═════ RECORDS PROVIDED ═════
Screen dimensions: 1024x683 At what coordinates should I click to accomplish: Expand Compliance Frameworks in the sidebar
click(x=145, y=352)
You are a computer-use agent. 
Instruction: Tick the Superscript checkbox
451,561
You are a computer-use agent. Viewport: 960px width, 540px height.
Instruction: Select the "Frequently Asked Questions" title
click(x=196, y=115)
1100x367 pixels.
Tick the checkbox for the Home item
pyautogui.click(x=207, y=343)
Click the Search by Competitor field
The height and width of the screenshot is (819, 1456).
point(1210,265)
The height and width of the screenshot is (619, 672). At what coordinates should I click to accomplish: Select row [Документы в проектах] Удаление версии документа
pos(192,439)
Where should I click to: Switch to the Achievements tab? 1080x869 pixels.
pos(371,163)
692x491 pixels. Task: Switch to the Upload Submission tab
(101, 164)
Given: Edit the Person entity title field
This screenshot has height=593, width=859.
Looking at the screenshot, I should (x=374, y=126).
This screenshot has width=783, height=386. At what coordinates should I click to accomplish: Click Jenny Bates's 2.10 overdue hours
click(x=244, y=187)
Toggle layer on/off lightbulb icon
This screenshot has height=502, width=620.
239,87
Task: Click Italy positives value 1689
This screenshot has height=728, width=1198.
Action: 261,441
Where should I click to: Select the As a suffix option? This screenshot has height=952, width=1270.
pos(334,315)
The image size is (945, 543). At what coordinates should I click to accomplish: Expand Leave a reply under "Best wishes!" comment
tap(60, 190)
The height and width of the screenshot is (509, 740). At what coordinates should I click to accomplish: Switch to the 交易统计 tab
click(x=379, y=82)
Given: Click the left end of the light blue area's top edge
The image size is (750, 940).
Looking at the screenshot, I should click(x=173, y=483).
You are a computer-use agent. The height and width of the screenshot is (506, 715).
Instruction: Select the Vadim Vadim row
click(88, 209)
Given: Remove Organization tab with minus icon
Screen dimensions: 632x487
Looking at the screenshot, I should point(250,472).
═════
▶ **WORK TASK**
Return the lines exactly as they stand, please. Start at the top of the material and finish with the line where "1100x367 pixels." appears.

▶ **SOLUTION FOR THIS TASK**
Screen dimensions: 1024x683 At what coordinates should I click to accomplish: Expand Compliance Frameworks in the sidebar
click(x=145, y=352)
You are a computer-use agent. 
Instruction: Tick the Superscript checkbox
451,561
You are a computer-use agent. Viewport: 960px width, 540px height.
Instruction: Select the "Frequently Asked Questions" title
click(x=196, y=115)
1100x367 pixels.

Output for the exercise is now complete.